Prócz wprowadzenia dobrowolności szczepień, projekt podkreśla wagę badania kwalifikującego do szczepienia, które ma wykluczyć przeciwwskazania do jego wykonania. W razie wątpliwości lekarz miałby kierować dziecko do odpowiedniego specjalisty. Autorzy chcą też zwiększenia bezpieczeństwa szczepień poprzez wymóg informowania o możliwych powikłaniach i samych szczepionkach.
– Dlaczego konsekwencje mitu o odporności stadnej mają ponosić dzieci i ich rodzice. Warto się zastanowić, dlaczego 120 tysięcy osób zdecydowało się poprzeć ten projekt – pytała podczas debaty Justyna Socha, inicjatorka projektu.
Wnioskodawców poparł także klub Prawa i Sprawiedliwości. – Nie chcemy zastanawiać się nad dobrowolnością, ale chcemy dążyć do zracjonalizowania kalendarza szczepień – mówił poseł Krzysztof Ostrowski z PiS.
Z kolei poseł Paweł Szramka z Kukiz'15 zwracał uwagę, że skoro projekt ustawy podpisało 120 tysięcy ludzi, to należy o nim rozmawiać, by rozwiać wątpliwości tych, którzy nie są pewni skuteczności szczepień.
W ostrych słowach projekt skrytykował natomiast były minister zdrowia Bartosz Arłukowicz (PO). - Co wy za głupoty opowiadacie, gdzieście się o tym naczytali? Czy słyszeliście kiedyś o odrze, cholerze, tyfusie czy żółtej febrze? – pytał.

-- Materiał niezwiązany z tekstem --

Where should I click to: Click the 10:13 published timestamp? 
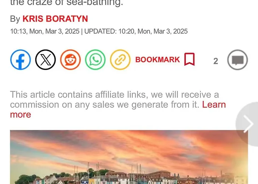pos(45,31)
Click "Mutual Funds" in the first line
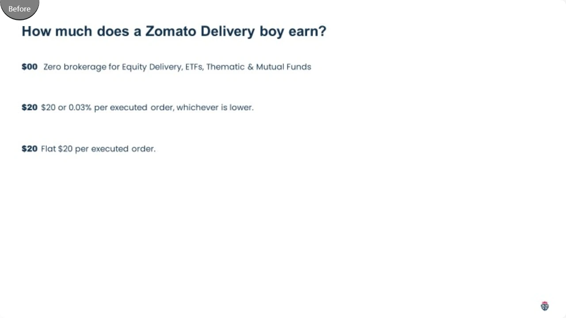 pos(283,67)
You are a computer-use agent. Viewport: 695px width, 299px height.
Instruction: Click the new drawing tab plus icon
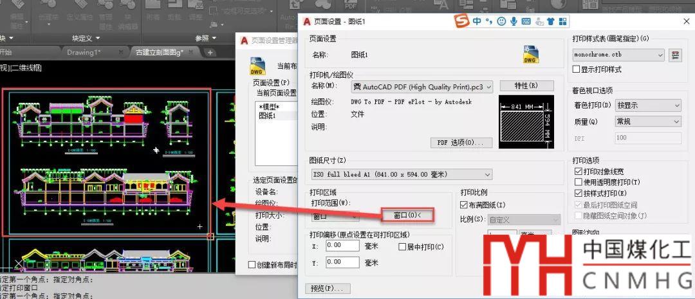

Arłukowicz zwracał się także do warszawiaków, żeby zastanowili się, czy rzeczywiście chcą mieć prezydenta, który uważa, że obowiązek szczepień to ograniczenie wolności obywateli. Nawiązał w ten sposób do pisma, które wiceminister sprawiedliwości Patryk Jaki, kandydat na prezydenta Warszawy, skierował do Głównego Inspektora Sanitarnego i ministra zdrowia, pytając o kary i represje, które dotykają rodziców odmawiających szczepień. – Wnioskujemy o odrzucenie tego projektu. On w ogóle nie powinien się tu znaleźć – mówił poseł PO.
Za odrzuceniem projektu opowiedziała się także Nowoczesna. – Proponujemy także, by szczepiące się osoby otrzymały ulgę w składkach zdrowotnych – mówił w imieniu klubu N. poseł Marek Ruciński.